For months now, there have been rumors that Disney is developing its own hybrid toy and game franchise, very much in the vein of Activision’s enormously successful Skylanders. For once, the rumors are true. Revealed at an event in Hollywood just this morning, Disney Infinity is that game. Like Skylanders, Infinity makes use of physical action figures that are “transported” into the game world via an NFC platform – but there is much more to it than that.
Drawing inspiration from sources like LittleBigPlanet and Minecraft, Disney Infinity offers both crafted gameplay experiences and the opportunity for players to create their own scenarios and worlds. Disney Interactive calls Infinity its “most ambitious gaming initiative ever,” and by all appearances, the description is apt.
Disney Infinity’s technology may be similar to Skylanders (read our Skylanders Giants review), but its gameplay is another matter entirely. For starters, there are distinct modes of play, dubbed Play Set and Toy Box. Play Sets are story-driven experience, each tied to a specific Disney/Pixar property. At launch this June, three Play Sets will be available: The Incredibles, Monsters University (convenient, considering that the movie hits theaters on June 21st), and Pirates of the Caribbean.
Here’s where it starts to get interesting. Just as characters are imported into the game using the Infinity Base (Infinity’s version of Skylanders’ Portal of Power), so too are Play Sets, each stored on a hexagonal, transparent Play Set Piece.

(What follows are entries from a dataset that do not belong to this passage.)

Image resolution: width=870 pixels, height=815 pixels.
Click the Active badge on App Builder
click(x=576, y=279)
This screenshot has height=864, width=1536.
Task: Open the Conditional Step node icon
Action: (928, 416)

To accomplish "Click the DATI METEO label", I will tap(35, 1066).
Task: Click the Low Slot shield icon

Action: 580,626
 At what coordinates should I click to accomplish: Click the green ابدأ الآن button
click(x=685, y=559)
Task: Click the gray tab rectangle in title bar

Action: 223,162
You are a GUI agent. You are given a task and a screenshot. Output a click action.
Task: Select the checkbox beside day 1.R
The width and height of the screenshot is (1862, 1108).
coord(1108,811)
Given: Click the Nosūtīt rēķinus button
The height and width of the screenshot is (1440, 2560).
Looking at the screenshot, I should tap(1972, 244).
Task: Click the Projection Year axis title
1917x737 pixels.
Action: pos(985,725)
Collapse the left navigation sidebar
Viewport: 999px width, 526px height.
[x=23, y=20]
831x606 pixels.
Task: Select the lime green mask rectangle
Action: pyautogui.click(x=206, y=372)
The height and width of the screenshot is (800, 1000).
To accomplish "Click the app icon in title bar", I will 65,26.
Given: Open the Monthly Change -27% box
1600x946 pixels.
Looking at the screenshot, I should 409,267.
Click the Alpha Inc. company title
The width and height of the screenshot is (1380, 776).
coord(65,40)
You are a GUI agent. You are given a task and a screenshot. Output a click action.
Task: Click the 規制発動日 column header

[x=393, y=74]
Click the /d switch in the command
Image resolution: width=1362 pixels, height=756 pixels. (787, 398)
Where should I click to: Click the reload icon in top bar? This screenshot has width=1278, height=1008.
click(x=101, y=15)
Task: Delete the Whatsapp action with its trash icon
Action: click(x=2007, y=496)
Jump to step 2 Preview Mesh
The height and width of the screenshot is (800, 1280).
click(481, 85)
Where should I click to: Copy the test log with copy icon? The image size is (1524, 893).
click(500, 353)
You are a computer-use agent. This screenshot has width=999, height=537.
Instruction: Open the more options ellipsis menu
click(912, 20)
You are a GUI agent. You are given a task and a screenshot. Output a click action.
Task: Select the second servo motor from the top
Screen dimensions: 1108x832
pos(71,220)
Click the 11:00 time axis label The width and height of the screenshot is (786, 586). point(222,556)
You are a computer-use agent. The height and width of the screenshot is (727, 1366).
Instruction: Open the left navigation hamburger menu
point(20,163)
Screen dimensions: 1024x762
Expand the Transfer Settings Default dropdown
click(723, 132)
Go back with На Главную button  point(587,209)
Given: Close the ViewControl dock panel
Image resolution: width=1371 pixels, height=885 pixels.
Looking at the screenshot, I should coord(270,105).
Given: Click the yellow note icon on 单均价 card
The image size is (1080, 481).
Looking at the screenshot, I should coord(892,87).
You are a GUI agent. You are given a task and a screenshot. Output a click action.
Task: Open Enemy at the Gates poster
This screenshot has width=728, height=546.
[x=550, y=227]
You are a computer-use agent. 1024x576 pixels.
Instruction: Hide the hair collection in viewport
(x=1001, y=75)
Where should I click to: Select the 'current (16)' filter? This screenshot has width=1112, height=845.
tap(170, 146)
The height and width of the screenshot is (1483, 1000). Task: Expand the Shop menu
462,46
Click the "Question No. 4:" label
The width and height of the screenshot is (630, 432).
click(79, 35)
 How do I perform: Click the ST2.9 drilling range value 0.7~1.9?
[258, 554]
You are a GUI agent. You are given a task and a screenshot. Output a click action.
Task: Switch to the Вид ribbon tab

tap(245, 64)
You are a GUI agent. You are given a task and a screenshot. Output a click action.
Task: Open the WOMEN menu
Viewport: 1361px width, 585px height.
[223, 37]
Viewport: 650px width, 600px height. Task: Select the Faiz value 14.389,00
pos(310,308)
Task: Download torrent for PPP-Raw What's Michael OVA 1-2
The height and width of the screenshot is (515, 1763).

Play Sets are character specific (Disney likes to say “true to property”), meaning, for example, that only Monsters University characters can be used in the Monsters University Play Set. The sets also promise to offer unique gameplay experiences. In Monsters University, Sulley and Mike are tasked with frightening the students at a rival school. On the other hand, Pirates of the Caribbean (which, thankfully, eschews any elements from On Stranger Tides) focuses on exploring the high seas and ship to ship battles, while The Incredibles is something of an open-world beat-em-up.
Disney Infinity is all about creativity (during the Hollywood event, Disney/Pixar’s Chief Creative Officer, John Lasseter, called it “one of the most creative things in the interactive world that I’ve ever seen”) and though that element really comes to the fore in Toy Box (more on that in a minute), Play Sets offer ample opportunity for players to exercise their imaginations.
The layout of the University in the Monsters Set is entirely up to the player. The same is true of Captain Jack’s ship in the Pirates Set; everything can be customized to the player’s specifications, right down to each individual crew member. Two players can adventure though a Play Set together. Along they way, they’ll unlock a load of loot, including new characters, vehicles, upgrades and gadgets, all of which are saved to a virtual toy collection and can then be taken back and used in Disney Infinity’s Toy Box.
Again, think Minecraft. Think LittleBigPlanet. Infinity’s Toy Box lets players use any combination of Disney/Pixar characters they’d like, with absolutely no restrictions. The whole world of the Toy Box is a virtual canvas that can be built into whatever the player wants it to be, and a simple logic editor allows the creation of user-designed games (a Donkey Kong clone was shown, along with an impressive recreation of the Bowser’s Castle track from Mario Kart).
During the event, a few pics were shown of giant structures (an electric guitar, the starship Enterprise) created in Toy Box by Infinity’s developers. Up to four players, online or off, can play together in the Toy Box, and levels can be uploaded to Disney (which will moderate them) and shared with the game’s community.
Disney Infinity will launch with a Starter Set ($74.99) that includes three figures (Mr. Incredible, Sulley, and Jack Sparrow) and the Infinity Platform (presumably, at least one Play Set will be in the box, too). Three Play Set Packs ($34.99) will be available, as will seventeen figures ($12.99 each, or a 3-pack for $29.99) and twenty Power Discs ($4.99 a pack) which use the Infinity Portal to unlock powers, customizations and gadgets for the game’s characters.
It’s easy to be excited about Disney Infinity. The game comes from Avalanche Software, the same development house responsible for the excellent Cars 2: The Video Game (read our review) and Toy Story 3: The Video Game – in fact, Infinity started out as a sequel to Toy Story 3. The potential for user-generated content alone makes Infinity worth watching, but the novel way that new Play Sets and characters can be added means that Disney could theoretically keep the game fresh for years.
Needless to say, some eager fans are already calling for Disney to incorporate Marvel and Star Wars characters and Play Sets into Infinity. Nothing like that has been revealed so far, though we have seen characters and environments from Cars, The Nightmare Before Christmas, Wreck-It-Ralph, and Phineas & Ferb – and there are sure to be many, many more added over time.
What do you think, Ranters? Does Disney Infinity earn a spot on your “Games to Watch” list? What Disney characters/properties would you like to see added to the game? Let us know in the comments below.
Disney Infinity releases in June, 2013, for Xbox 360, PS3, PC, Wii U, and Wii, with mobile versions to follow.